Asyl - die häufigsten Vorurteile

Informationsblatt

„Österreich wird von Asylsuchenden überschwemmt”

  • Seit Anfang 2015 ca 21.000 Asylanträge, bis Ende das Jahres insg. 50.000 - 70.000.
  • Zum Vergleich - In den 90er Jahren (Bosnienkrieg) wurden 90.000 Vertriebene aufgenommen, im Jahr 1956 während der Ungarn-Krise waren es über 170.000 Menschen.
  • Die meisten Flüchtlinge weltweit (86%) leben aktuell in Entwicklungsländern. In einem einzigen Flüchtlingslager in Kenia (Dedaab) leben knapp 340.000 Menschen.

„Asylsuchende leben in Österreich in Saus und Braus.”

  • Wenn Asylsuchende selbstständig wohnen: pro Person max. €320,-- für Miete, Heizung, Strom, Essen usw.

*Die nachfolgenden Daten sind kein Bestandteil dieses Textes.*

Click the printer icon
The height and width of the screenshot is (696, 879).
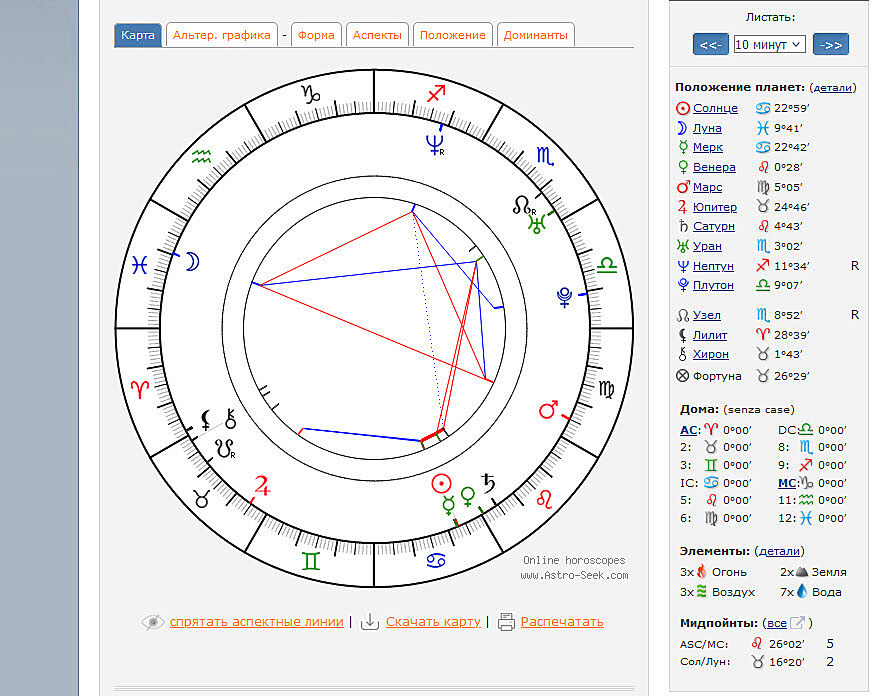pyautogui.click(x=506, y=622)
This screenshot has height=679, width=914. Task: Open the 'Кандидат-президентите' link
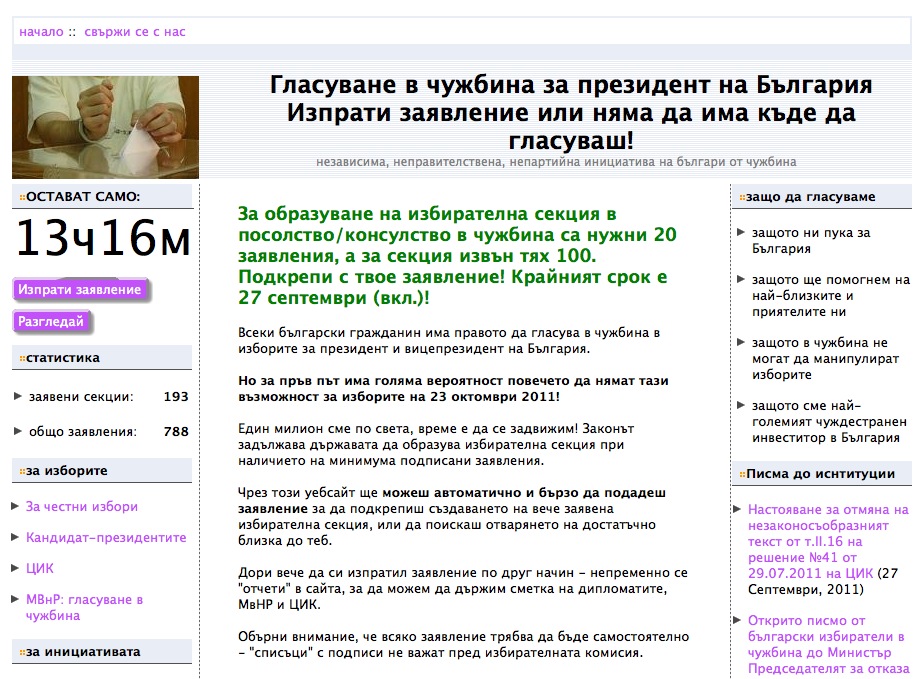[x=106, y=537]
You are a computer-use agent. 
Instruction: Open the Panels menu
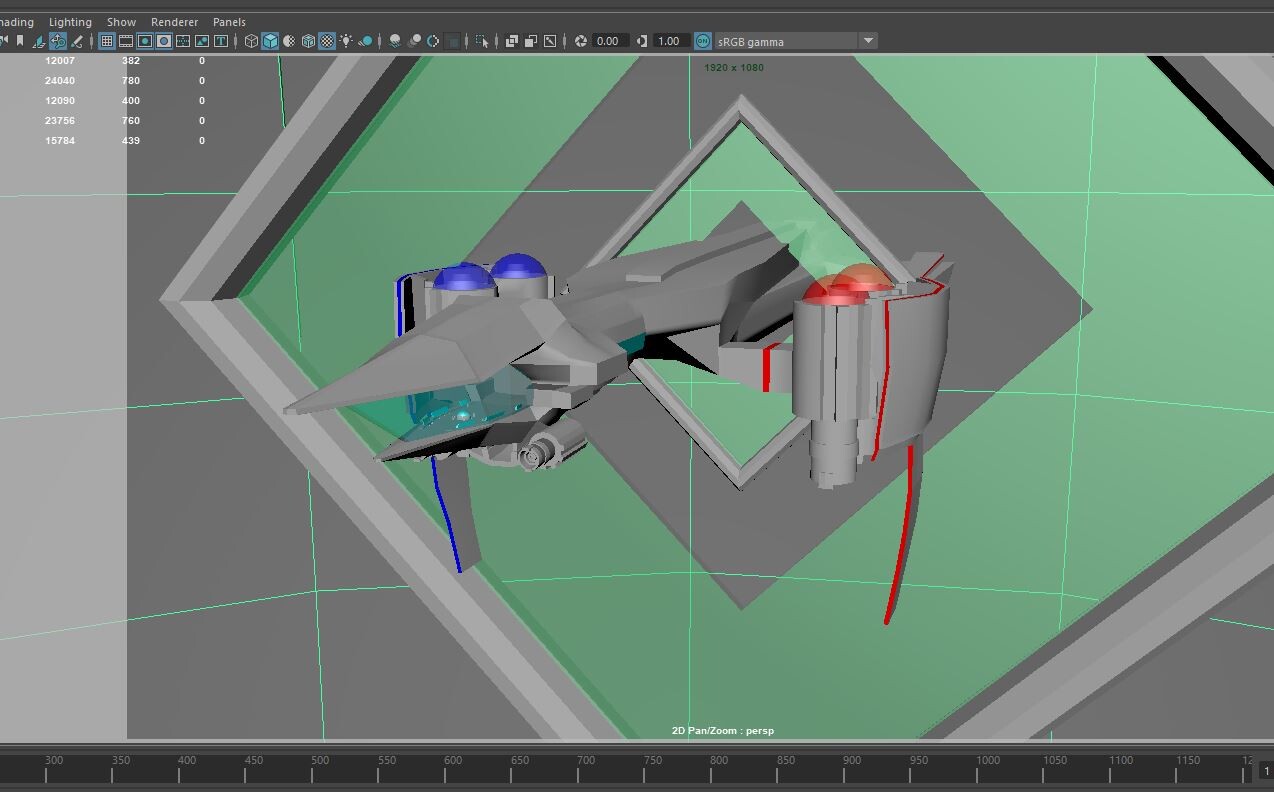[228, 21]
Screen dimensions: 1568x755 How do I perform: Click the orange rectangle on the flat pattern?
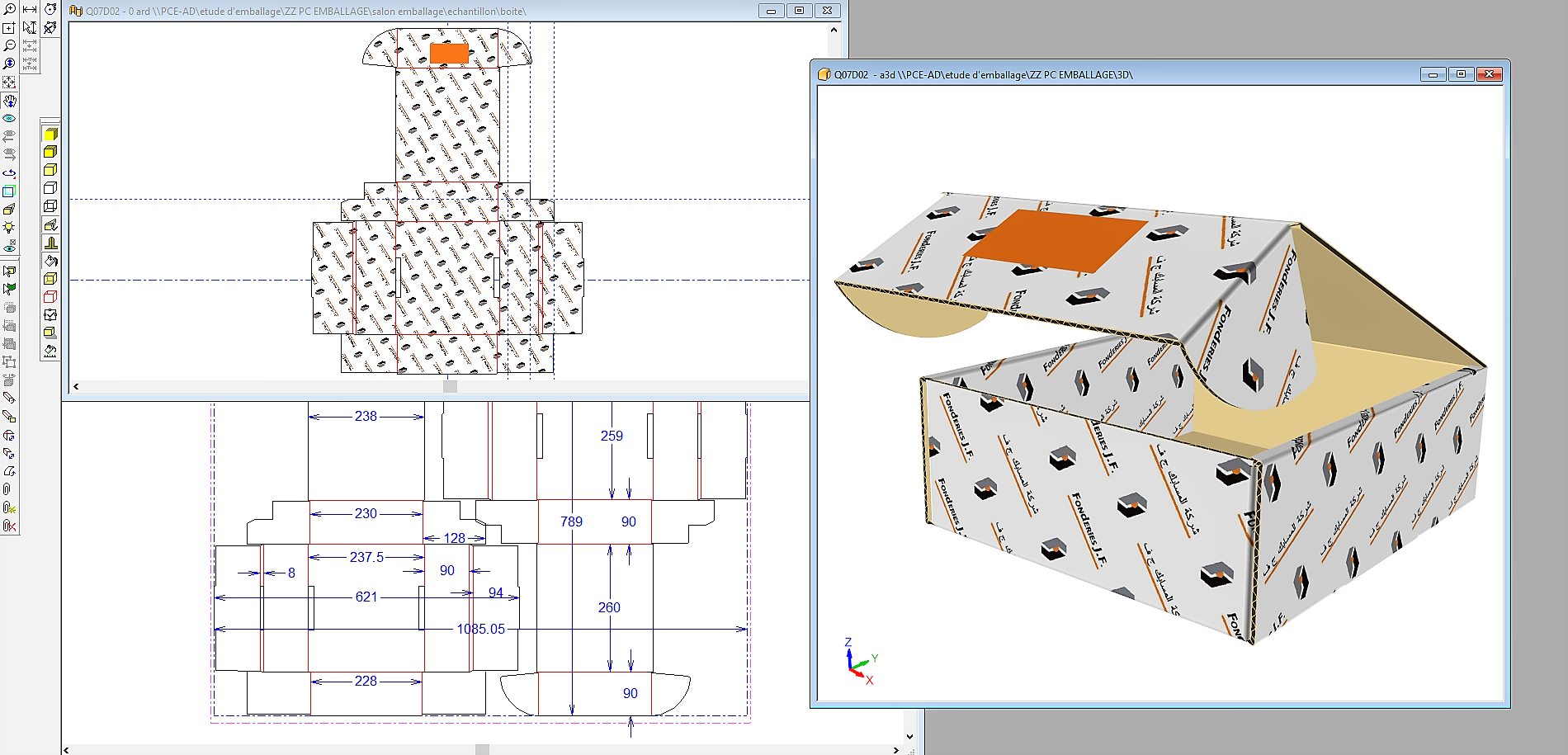point(449,54)
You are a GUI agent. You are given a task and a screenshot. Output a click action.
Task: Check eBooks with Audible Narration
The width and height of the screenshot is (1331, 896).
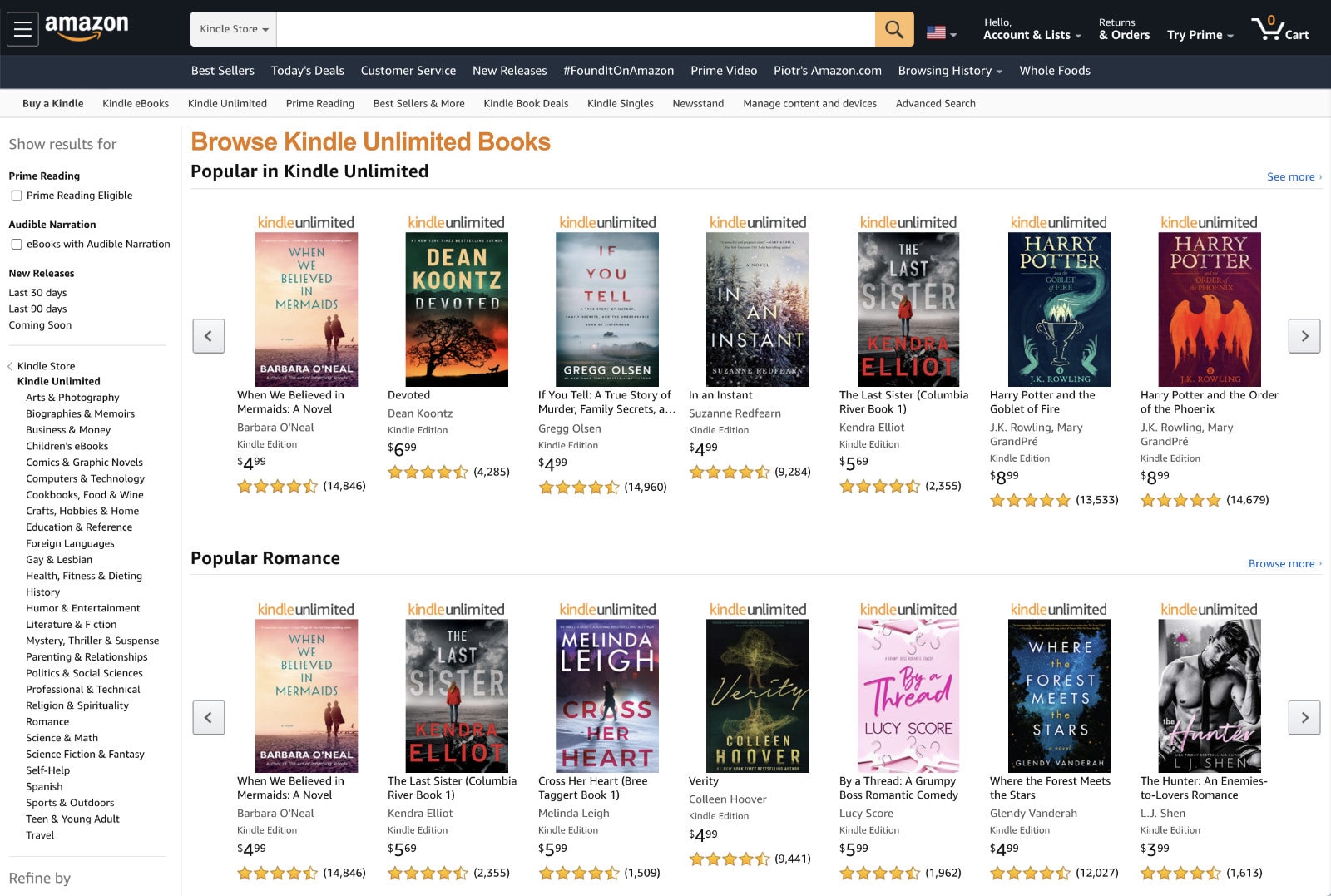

Der vergleichbare Betrag aus der Mindestsicherung für einen Österreicher liegt bei €795,--. Eine fünfköpfige Flüchtlingsfamilie (Mutter, Vater, drei Kinder) bekommt ca. €910,-- monatlich, eine fünfköpfige österreichische Familie aus der Mindestsicherung ca. €2.200,-- monatlich.
  • Wenn Asylsuchende in organisierten Unterkünften wohnen: Wenn für Essen gesorgt ist, pro Person €40 pro Monat.

„Asylsuchende sind faul, wollen nicht arbeiten.”

Flüchtlinge erhalten erst uneingeschränkten Zugang zum Arbeitsmarkt, wenn das Asylverfahren positiv abgeschlossen ist. Sie können jedoch für gemeinnützige Arbeiten (Remunerantentätigkeiten) eingesetzt werden (Schnee räumen, Grünanlagen pflegen, Reinigung von Quartieren), dafür bekommen sie einen Anerkennungsbeitrag von wenigen Euro pro Stunde.

„Österreich ist doch ein Binnenland, warum kommen so viele Flüchtlinge zu uns?”

Das hat mehrere Gründe. Welches EU-Land für die Prüfung des Asylantrages zuständig ist, regelt die Dublin III - Verordnung. Vorrangig ist jenes Land zuständig, welches zuerst betreten wurde oder in welchem als erstes ein Asylantrag gestellt wird. Da Schlepper die Wege der Flüchtlinge jedoch verschleiern, ist es oft nicht nachzuweisen, wo ein Flüchtling eingereist ist. Wird dann in Österreich der erste Asylantrag gestellt, ist meist Österreich zuständig.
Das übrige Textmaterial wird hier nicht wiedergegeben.